On Sat, Jan 19, 2013 at 5:15 PM, Allen Wirfs-Brock
<[email protected]> wrote:
>
> On Jan 19, 2013, at 11:39 AM, Brendan Eich wrote:
>
>> Something was nagging me from the 2011-era debate over private symbols vs.
>> weak maps, and that's the ability of a weak map to implement soft fields on
>> frozen objects. Symbols (private or not) can't do that.
>>
>> Not sure this matters in the current proxy-focused thread, but I thought I
>> would point it out explicitly.
>
> It seems like at the root of this question revolves around what you mean by a
> "frozen object".
>
> In ES5 there is no such concept.

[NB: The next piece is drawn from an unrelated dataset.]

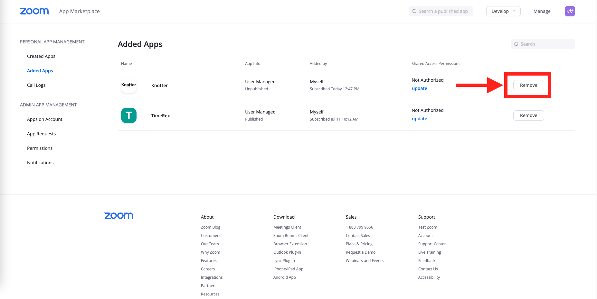Open Permissions admin page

There really is only the
> Object.freeze/Object.isFrozen functions. These are defined operationally in
> terms of specific constructs that exist in ES5. There really is no guidance
> in those definitions as to how they should be extended when when new
> constructs are added to the language.
>
> Also, the effect obtained by applying Object.freeze to an object isn't a
> fundamental characteristic of an object. The exact same effect can be
> achieve by a combination of other calls and Object.isFreeze will still report
> true.
>
> Who's to say that a symbol keyed object can't be added to an object after
> Object.freeze has been applied to it.
Me. We've been over this. With the semantics you suggest, sharing an
immutable object and an immutable Symbol opens a communications
channel. That is why the private symbol freeze exemption exempted
private-symbol-named properties from the non-writability and
non-configurability of freeze, but only for properties that were
already there. Private symbols must not be exempt from
non-extensibility, or you get an unpluggable channel.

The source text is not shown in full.